→ EXERCISE REQUIREMENTS:
Arrange the records from the line with "Where should I click to: Open the emoji" to the line with "pos(201,1347)", both included, as a Markdown table with two columns, Row and Record line. Number each row and leave out blank lines.

→ SOURCE RECORDS:
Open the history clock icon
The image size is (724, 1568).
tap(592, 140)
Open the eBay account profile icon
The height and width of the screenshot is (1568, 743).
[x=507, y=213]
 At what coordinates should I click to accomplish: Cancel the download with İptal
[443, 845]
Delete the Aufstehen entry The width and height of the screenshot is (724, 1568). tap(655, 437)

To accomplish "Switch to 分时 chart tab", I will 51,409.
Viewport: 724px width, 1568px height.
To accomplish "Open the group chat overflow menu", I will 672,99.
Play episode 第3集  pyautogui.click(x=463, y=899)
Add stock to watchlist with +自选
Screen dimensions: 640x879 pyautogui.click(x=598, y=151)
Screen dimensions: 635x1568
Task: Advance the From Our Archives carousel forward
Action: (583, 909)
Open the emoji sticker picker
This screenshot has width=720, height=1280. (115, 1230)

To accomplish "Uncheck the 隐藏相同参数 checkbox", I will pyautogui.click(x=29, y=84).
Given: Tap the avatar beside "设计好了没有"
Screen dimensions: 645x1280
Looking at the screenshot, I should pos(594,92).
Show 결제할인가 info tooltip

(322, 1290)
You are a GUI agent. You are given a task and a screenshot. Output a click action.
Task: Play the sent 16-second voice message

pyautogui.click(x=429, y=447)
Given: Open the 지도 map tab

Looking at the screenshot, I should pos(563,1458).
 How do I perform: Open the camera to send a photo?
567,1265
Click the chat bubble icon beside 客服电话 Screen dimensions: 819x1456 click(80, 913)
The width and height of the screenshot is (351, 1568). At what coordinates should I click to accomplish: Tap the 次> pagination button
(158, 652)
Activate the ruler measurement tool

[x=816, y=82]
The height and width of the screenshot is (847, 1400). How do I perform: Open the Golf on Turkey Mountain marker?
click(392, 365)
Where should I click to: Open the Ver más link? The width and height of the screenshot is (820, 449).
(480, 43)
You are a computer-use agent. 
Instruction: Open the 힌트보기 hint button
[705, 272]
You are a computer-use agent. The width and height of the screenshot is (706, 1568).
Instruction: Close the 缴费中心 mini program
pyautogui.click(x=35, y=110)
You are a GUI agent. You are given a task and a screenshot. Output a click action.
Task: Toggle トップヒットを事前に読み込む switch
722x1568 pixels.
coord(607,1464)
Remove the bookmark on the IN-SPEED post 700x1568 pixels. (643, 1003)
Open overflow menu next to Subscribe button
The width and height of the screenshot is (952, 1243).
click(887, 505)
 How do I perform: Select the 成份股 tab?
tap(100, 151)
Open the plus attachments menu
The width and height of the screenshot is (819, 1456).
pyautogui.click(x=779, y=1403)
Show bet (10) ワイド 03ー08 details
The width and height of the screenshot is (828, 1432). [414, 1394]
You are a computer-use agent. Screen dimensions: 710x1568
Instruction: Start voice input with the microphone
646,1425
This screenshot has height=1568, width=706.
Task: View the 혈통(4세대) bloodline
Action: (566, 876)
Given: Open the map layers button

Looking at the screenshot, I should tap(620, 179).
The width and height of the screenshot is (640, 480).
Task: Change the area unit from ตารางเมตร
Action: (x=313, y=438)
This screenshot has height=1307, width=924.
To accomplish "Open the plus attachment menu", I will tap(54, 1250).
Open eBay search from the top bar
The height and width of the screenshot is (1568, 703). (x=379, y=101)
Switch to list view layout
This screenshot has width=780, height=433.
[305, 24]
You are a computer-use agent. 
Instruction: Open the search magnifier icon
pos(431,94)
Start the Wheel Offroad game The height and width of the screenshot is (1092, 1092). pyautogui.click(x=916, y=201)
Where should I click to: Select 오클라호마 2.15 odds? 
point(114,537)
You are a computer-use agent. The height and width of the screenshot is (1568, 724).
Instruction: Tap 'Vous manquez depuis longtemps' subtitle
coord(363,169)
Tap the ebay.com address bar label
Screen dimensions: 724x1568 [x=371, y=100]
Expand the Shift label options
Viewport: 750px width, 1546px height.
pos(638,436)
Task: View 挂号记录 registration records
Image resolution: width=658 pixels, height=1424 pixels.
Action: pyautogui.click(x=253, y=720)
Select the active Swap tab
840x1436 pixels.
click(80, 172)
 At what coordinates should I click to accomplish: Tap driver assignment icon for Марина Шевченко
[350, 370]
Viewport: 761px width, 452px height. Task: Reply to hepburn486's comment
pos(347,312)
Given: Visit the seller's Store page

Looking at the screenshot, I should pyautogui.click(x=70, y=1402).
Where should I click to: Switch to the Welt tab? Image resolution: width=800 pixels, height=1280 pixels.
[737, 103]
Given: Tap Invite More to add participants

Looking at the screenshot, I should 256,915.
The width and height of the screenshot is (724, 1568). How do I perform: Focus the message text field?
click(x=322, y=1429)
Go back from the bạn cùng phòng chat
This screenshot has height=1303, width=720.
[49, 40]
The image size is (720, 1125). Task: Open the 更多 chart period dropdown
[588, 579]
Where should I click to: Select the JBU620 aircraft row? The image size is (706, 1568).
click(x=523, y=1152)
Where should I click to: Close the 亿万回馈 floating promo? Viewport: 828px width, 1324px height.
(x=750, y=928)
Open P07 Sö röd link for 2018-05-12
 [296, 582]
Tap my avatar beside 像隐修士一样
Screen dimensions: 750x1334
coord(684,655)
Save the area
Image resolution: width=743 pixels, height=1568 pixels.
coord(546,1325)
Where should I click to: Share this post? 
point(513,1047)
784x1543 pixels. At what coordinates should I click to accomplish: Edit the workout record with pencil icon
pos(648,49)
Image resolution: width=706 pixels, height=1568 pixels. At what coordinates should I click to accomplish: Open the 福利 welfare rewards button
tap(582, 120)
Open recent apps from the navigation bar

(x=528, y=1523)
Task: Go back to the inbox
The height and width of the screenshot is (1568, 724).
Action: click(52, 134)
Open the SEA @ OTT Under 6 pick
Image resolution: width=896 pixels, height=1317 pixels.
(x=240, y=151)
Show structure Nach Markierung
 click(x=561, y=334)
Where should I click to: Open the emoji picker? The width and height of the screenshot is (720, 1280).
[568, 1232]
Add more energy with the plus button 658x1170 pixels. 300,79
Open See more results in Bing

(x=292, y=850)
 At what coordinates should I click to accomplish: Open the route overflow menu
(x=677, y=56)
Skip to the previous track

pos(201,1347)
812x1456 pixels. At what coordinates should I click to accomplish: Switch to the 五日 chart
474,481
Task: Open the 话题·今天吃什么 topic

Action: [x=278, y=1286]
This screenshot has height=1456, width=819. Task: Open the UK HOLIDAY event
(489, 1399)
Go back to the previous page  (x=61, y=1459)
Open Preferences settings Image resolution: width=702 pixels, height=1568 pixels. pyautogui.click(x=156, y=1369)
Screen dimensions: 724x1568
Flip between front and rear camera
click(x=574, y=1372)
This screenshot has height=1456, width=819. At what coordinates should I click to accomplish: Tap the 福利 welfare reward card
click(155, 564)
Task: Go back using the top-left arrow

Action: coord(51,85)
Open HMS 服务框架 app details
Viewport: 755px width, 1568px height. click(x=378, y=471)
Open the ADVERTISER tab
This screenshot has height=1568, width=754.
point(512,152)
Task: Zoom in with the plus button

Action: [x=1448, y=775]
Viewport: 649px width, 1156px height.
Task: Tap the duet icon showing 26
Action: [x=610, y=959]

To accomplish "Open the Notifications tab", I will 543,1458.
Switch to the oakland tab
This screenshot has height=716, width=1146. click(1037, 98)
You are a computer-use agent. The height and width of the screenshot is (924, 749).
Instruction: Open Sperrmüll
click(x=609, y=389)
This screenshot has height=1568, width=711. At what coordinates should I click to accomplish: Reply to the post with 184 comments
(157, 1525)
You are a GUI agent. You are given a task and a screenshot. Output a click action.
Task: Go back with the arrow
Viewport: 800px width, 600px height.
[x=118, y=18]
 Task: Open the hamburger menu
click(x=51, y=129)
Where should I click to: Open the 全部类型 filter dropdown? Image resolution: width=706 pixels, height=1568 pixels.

→ EXERCISE RESULT:
| Row | Record line |
|---|---|
| 1 | Where should I click to: Open the emoji picker? The width and height of the screenshot is (720, 1280). |
| 2 | [568, 1232] |
| 3 | Add more energy with the plus button 658x1170 pixels. 300,79 |
| 4 | Open See more results in Bing |
| 5 | (x=292, y=850) |
| 6 |  At what coordinates should I click to accomplish: Open the route overflow menu |
| 7 | (x=677, y=56) |
| 8 | Skip to the previous track |
| 9 | pos(201,1347) |